Battlefield 3 - Squad-Managment im Spiel - Videos - Grafikvergleich


----------



## Mentor501 (5. Oktober 2011)

dickdurstig schrieb:


> bullshit der code ist nicht einen monat alt und selbst wenn, geht das spiel grad so als alpha durch und die werden mit ea im nacken niemals alle mängel bis zum release ausmerzen
> 
> ausserdem was würde es ihnen bringen einen code zu testen der nicht up to date ist, du testest um mängel rauszufinden, wenn die aussage stimmt wird die release ja noch bekackter weil sie keiner geteste hat,
> 
> ...


 
Ich werde jetzt mal absehen von deinen Aussagen ich wäre Naiv, ich glaube es würde dir mal ganz gut tun zuzuhören.
Das der Code alt ist war schon vor Beta start bekannt, nur hat das entweder keiner mitbekommen oder es wollte keiner hören weil einem so die Nörgel Grundlage fehlte.
Ich will dir jetzt mal was sagen: Ich habe in meinem Leben mehr Open und closed Betas gespielt, als du in deinem Leben Spiele vermute ich, und BF3 ist alles aber sicherlich kein Wrack, und seit wann muss ein Entwickler alle Spielmodi testen bevor er sie ins Spiel einbaut? Was machen denn dann bitte die Entwickler die keinen Betatest durchführen?

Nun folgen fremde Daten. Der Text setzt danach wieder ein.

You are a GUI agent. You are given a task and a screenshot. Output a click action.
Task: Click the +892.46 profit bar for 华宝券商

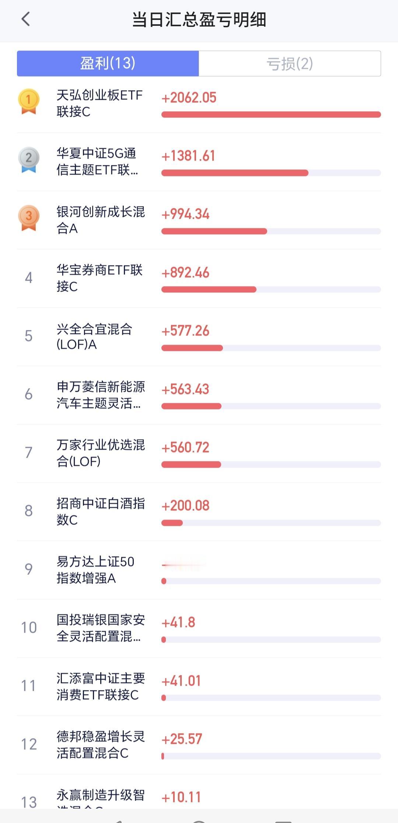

Heutzutage sind ein Monat Entwicklungszeit im Vergleich von Entiwcklungen von vor 5 oder 6 Jahren ca. ein halbes Jahr reeller Entwicklungszeit; 
Das liegt schlicht und ergreifend daran, dass die Spiele seitdem nicht viel komplexer geworden sind und Teams an den Spielen arbeiten die bis zu 5 mal so groß sind wie damals.

Seit wann bringt man für eine MP-Beta mehr als eine oder zwei Maps (wie in diesem Fall oder habt ihr alle CB vergessen?) raus, dass wäre sonst ja praktisch das gesamte Spiel.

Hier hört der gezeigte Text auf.